### WHAT NEEDS TO BE DONE
Return every line of the data below that contains the word "This", treating uppercase and lowercase as different.
[BEGIN]
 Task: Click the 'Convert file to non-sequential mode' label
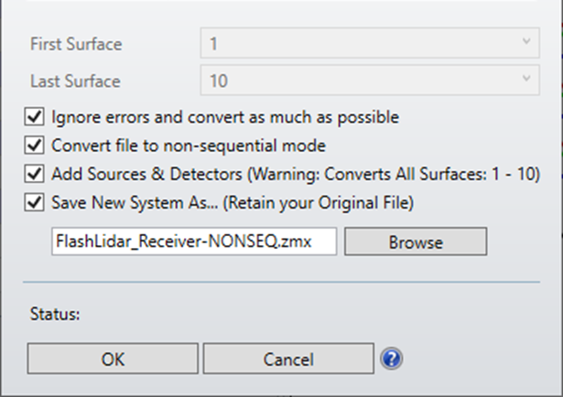point(189,145)
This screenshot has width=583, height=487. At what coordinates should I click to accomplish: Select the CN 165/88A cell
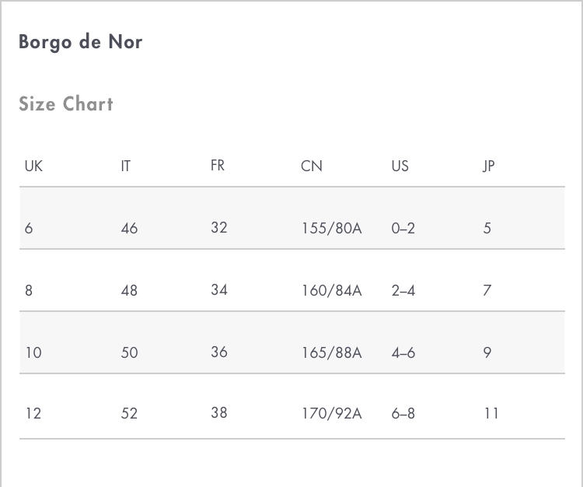(x=332, y=352)
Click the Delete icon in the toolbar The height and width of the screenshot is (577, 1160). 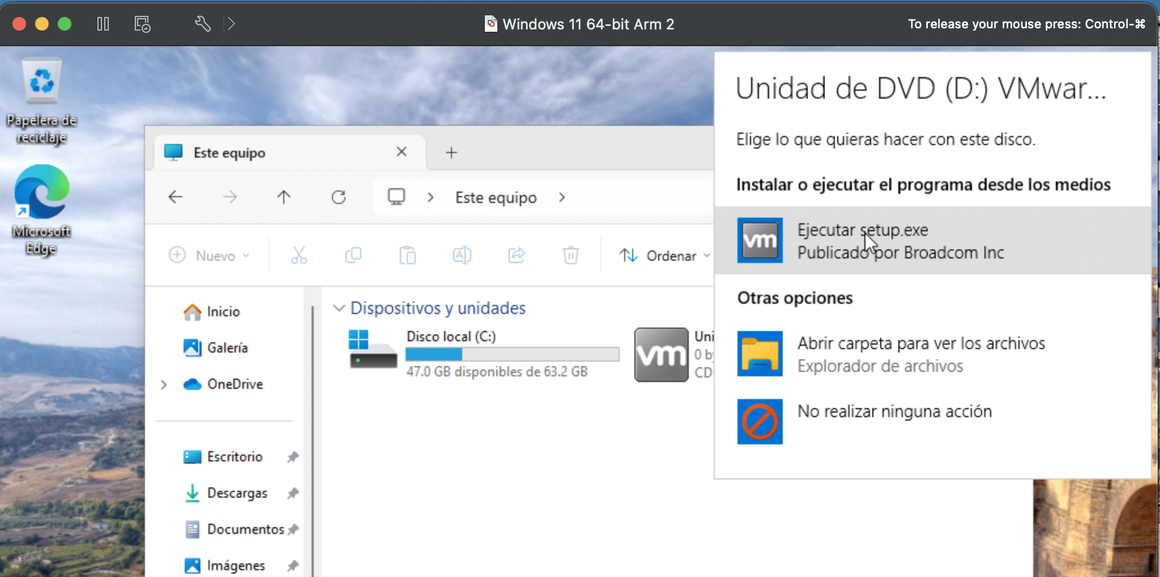(x=570, y=255)
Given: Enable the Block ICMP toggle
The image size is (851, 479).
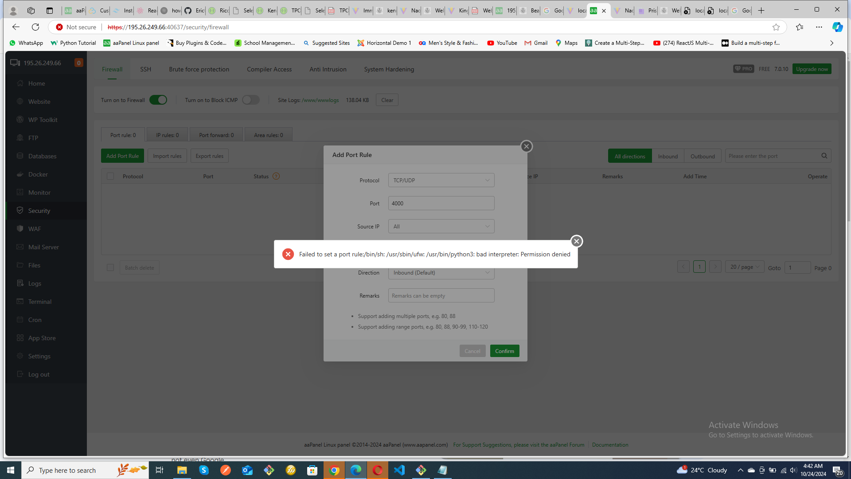Looking at the screenshot, I should (250, 100).
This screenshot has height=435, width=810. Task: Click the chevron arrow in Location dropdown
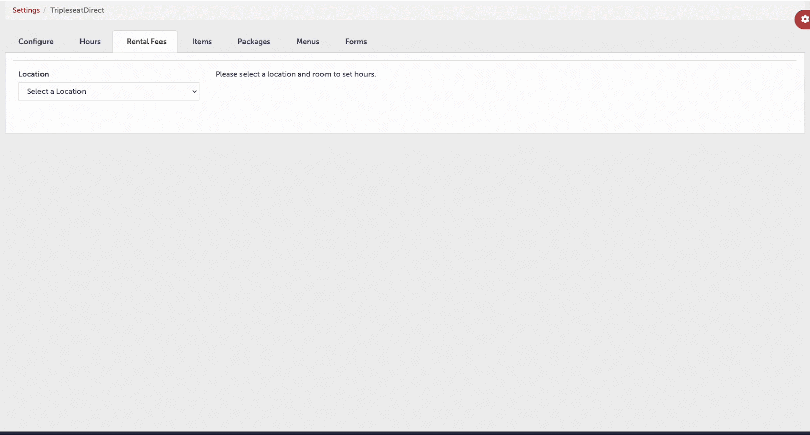(x=194, y=92)
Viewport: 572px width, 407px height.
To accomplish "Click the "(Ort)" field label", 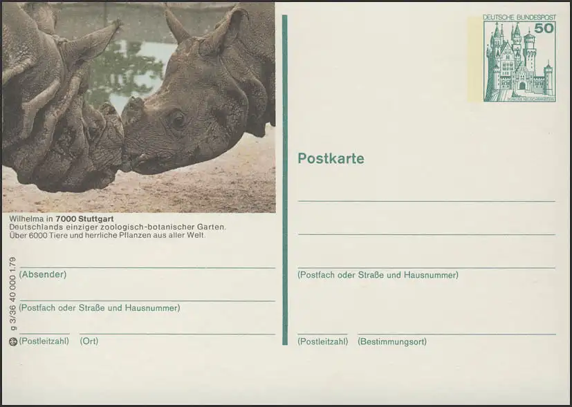I will 89,341.
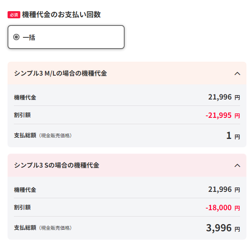Click 割引額 label in M/L section
The image size is (252, 246).
coord(22,115)
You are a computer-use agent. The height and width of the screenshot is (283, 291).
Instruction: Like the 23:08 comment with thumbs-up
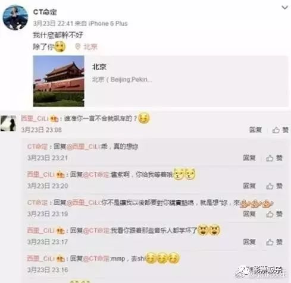(280, 130)
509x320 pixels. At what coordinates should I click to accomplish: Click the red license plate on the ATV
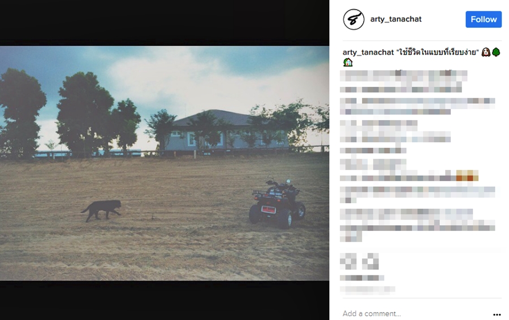tap(268, 209)
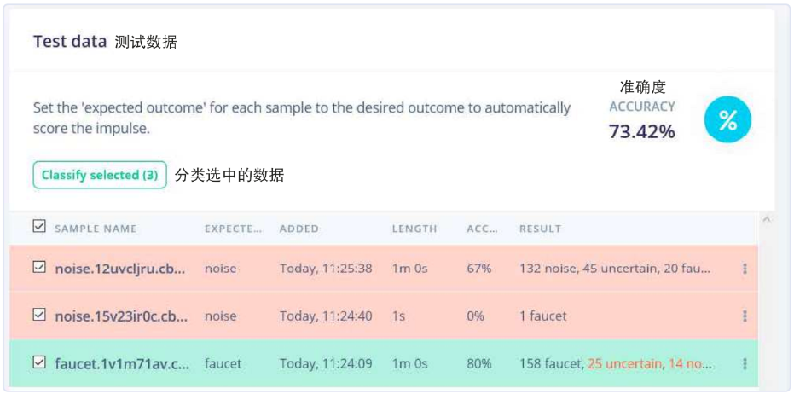Open the noise.15v23ir0c.cb sample name

click(119, 316)
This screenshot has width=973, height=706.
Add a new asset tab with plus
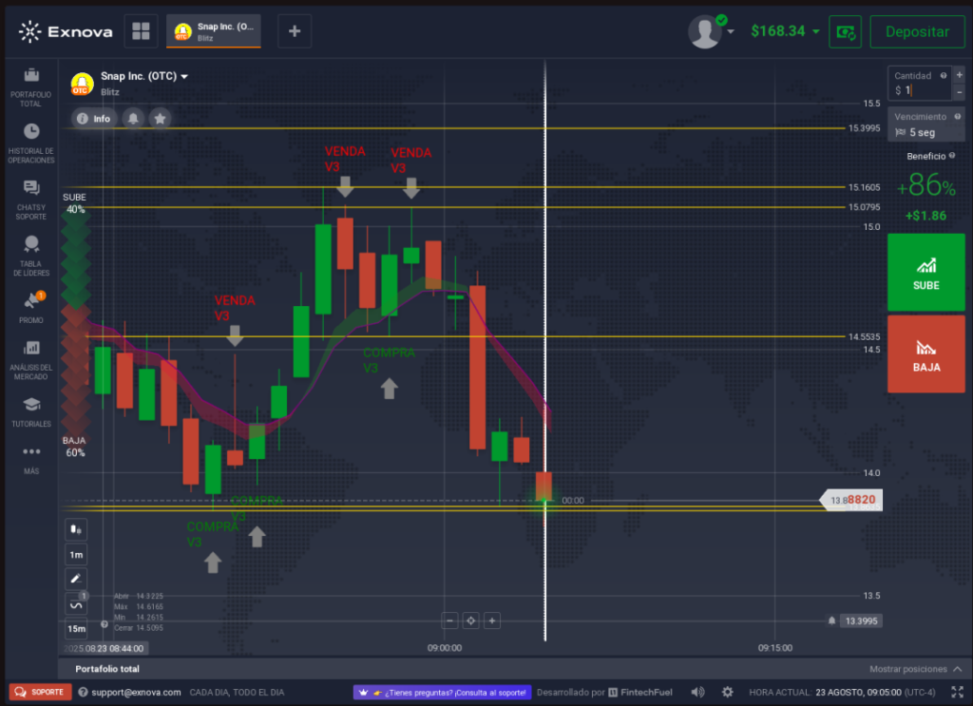click(x=295, y=31)
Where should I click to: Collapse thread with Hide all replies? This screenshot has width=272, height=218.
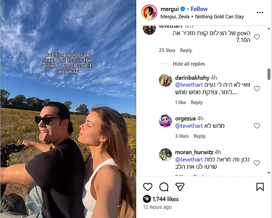[x=189, y=64]

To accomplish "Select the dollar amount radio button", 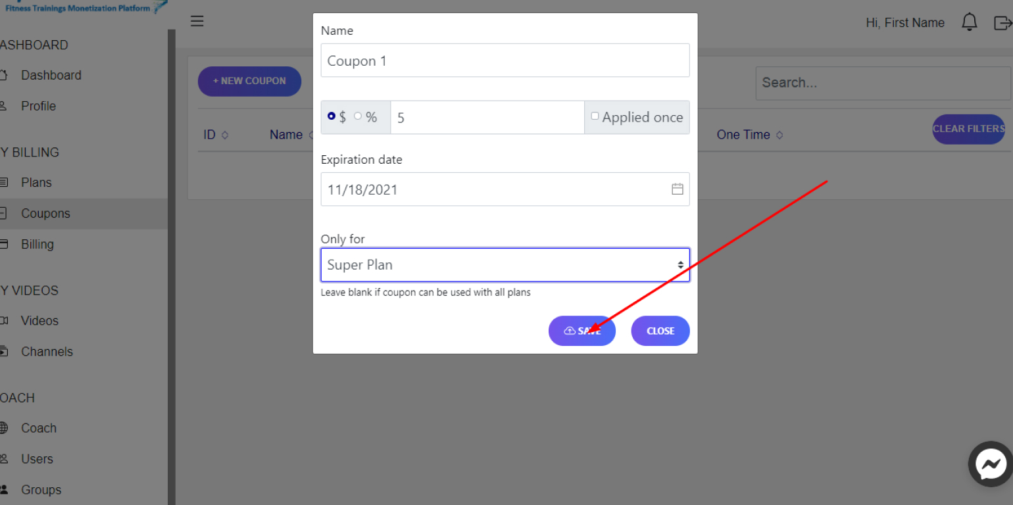I will click(x=332, y=116).
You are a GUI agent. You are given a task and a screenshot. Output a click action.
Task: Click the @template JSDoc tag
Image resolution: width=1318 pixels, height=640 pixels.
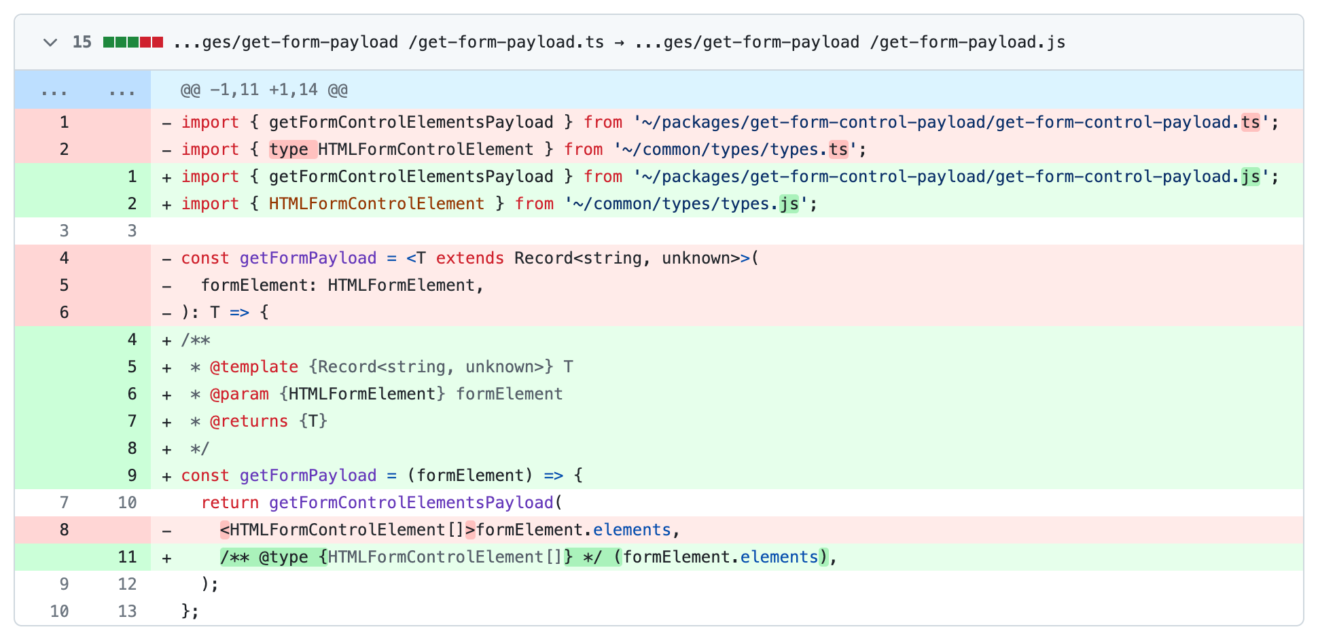point(253,367)
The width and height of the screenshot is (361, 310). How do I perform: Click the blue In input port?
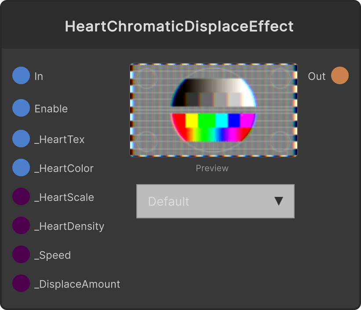point(21,75)
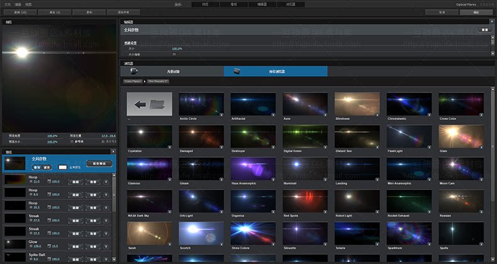Click the back-folder arrow icon in browser

[149, 104]
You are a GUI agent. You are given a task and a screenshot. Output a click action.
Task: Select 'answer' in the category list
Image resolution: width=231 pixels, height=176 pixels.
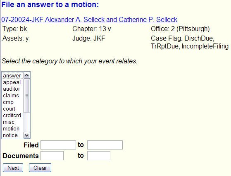[13, 76]
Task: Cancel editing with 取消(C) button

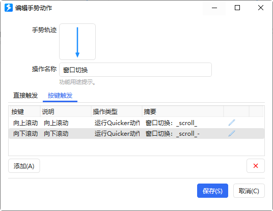Action: pos(249,191)
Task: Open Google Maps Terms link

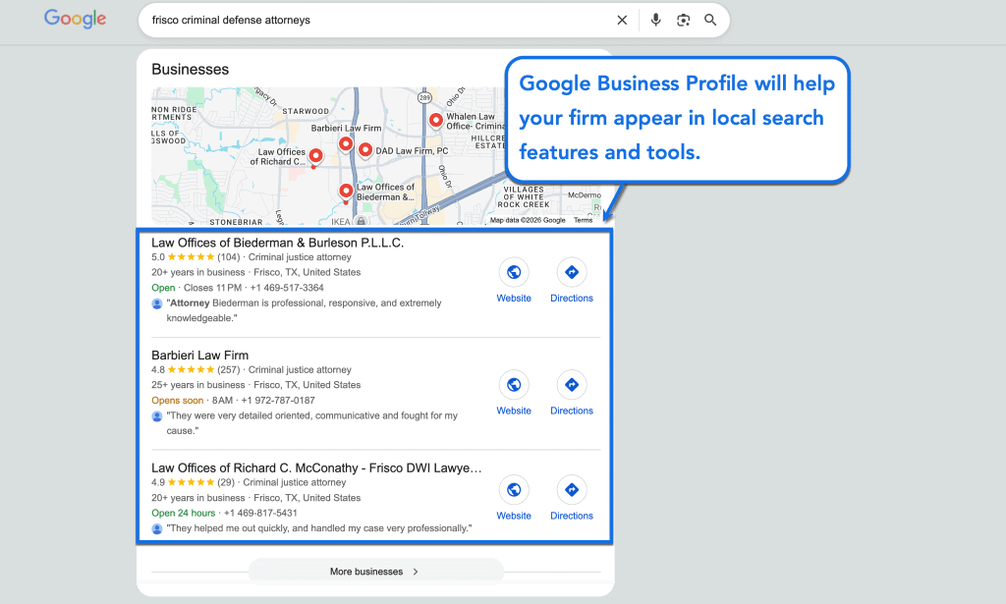Action: (x=584, y=220)
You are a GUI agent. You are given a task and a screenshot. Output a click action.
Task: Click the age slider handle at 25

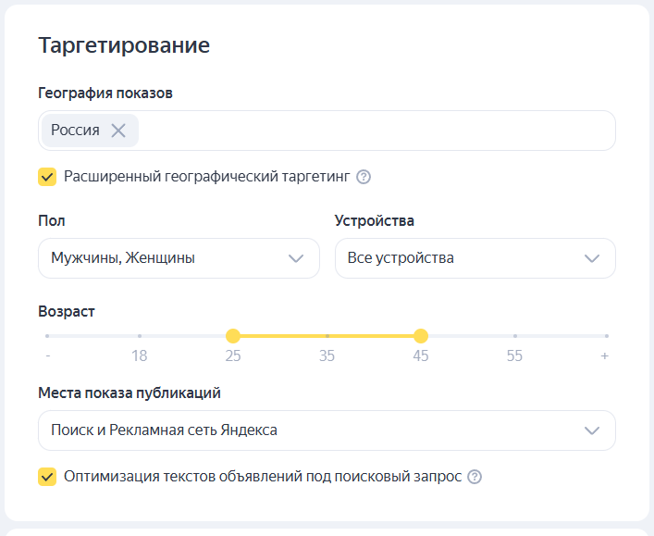[233, 336]
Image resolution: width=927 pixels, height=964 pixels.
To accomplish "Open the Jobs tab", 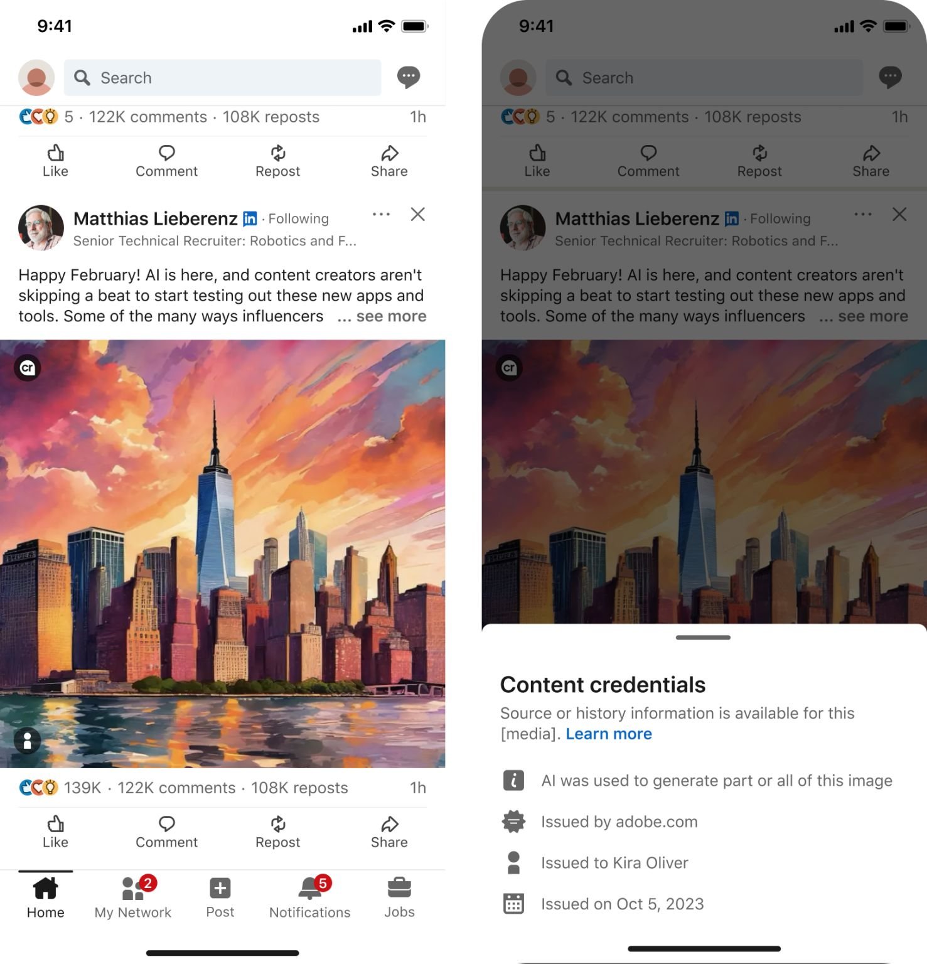I will click(399, 897).
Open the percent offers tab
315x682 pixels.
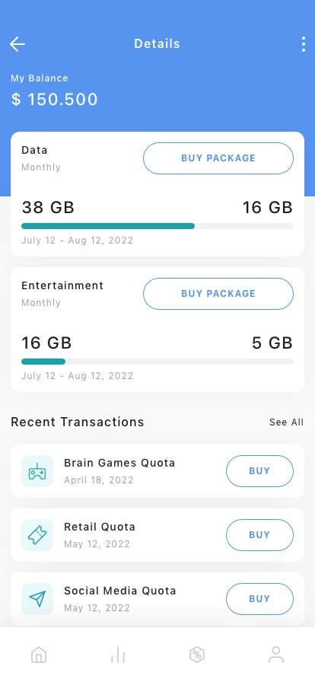click(197, 654)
[END]
### EXERCISE OUTPUT
This screenshot has width=583, height=487. At what coordinates should I click to accomplish: Select the CN 165/88A cell
This screenshot has height=435, width=810. Task: Click the chevron arrow in Location dropdown
This screenshot has width=973, height=706.
Where should I click to: Collapse thread with Hide all replies? This screenshot has width=272, height=218.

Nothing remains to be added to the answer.